I have been very critical of the Obama administration’s decisions to continue the Bush administration’s practice of seeking dismissal of entire cases based on the state secrets privilege. The President’s statement last night, however, was encouraging, and I hope it means that the administration will announce its support for the State Secrets Protection Act, which I have proposed along with several other senators. The administration’s backing would boost the bill’s already strong prospects in the Judiciary Committee and the Senate.

Obama's words on State Secrets last night were nice ones, even though he has contradicted them as fully as possible with his actions thus far.  The only question worth asking is whether his actions will now comport with those words.

* * * * * 

As for Obama's answer to Tapper on whether he believes the Bush administration "sanctioned torture," what is most significant is that Obama flatly stated that waterboarding -- which Bush officials acknowledged that they ordered -- constitutes "torture."  That means that Obama is currently and simultaneously advocating these positions:

* Bush officials ordered torture.

* Torture is a crime.

Nobody is above the law.

Unless you're David Broder, Fred Hiatt, Peggy Noonan or Tom Friedman, those premises of Obama's, as a matter of logical reasoning, all necessarily lead to one conclusion (hint:  it's not:  "This is a time for reflection, not retribution").  Greg Sargent has similar thoughts about the significance of Obama's torture answer.


UPDATE:  When asking Obama about whether Bush officials sanctioned torture, Tapper explicitly stated that "torture is a violation of international law and the Geneva Conventions" (it is also a violation of clear domestic criminal law).  Obama's acknowledgment that Bush officials did indeed sanction "torture" by, at the very least, ordering waterboarding amounts to a clear concession that Bush officials broke the law.  When you combine that conclusion with the "nobody-is-above-the-law" mantra they keep embracing, the case for criminal investigations makes itself.

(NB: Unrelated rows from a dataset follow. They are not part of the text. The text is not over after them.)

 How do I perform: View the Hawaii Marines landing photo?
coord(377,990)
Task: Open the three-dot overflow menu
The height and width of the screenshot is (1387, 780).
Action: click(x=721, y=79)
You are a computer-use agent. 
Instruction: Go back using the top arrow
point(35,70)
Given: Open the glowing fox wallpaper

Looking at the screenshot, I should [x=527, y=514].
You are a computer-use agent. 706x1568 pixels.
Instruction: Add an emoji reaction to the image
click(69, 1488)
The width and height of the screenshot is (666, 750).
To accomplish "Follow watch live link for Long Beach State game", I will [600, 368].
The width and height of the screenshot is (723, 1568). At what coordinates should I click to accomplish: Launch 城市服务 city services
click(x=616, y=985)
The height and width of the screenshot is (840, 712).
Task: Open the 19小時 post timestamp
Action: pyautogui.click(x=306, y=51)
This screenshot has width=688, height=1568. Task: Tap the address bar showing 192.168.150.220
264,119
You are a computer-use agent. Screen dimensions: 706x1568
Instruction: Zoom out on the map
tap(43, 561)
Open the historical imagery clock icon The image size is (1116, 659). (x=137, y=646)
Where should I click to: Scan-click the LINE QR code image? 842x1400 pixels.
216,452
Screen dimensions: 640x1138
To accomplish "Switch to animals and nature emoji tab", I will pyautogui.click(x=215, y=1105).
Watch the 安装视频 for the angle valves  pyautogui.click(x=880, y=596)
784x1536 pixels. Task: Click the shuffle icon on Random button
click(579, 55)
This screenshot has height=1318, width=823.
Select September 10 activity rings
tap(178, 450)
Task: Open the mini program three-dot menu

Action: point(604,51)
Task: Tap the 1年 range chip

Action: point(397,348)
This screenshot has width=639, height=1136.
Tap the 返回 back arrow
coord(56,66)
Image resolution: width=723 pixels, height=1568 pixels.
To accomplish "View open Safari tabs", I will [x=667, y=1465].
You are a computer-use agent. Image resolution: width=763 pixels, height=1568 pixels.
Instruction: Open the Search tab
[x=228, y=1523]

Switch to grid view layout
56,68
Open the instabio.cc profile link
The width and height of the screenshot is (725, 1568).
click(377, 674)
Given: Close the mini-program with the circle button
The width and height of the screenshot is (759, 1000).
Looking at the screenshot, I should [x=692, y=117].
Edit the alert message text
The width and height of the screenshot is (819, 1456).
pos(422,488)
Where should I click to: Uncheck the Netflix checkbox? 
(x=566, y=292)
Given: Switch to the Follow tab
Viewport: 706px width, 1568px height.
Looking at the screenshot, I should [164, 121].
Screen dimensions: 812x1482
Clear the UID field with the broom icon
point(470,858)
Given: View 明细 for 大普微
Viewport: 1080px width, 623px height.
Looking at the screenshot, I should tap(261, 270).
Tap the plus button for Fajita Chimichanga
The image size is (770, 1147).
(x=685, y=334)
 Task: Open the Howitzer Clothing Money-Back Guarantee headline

UPDATE II:  Rep. Jerry Nadler, commenting to Greg Sargent on Obama's torture remarks, makes the obvious point:

President Obama said, "They used torture, I believe waterboarding is torture."  Once you concede that torture was committed, the law requires that there be an investigation, and if warranted, a prosecution . . . . The president stated in so many words: Waterboarding is torture, the previous administration has admitted that it waterboarded, and torture is a violation of international law.  Once this is admitted, there must be an investigation. It forces the Justice Department on this path.

I don't see how that can be contested.  As Sargent says:  "Expect more like this."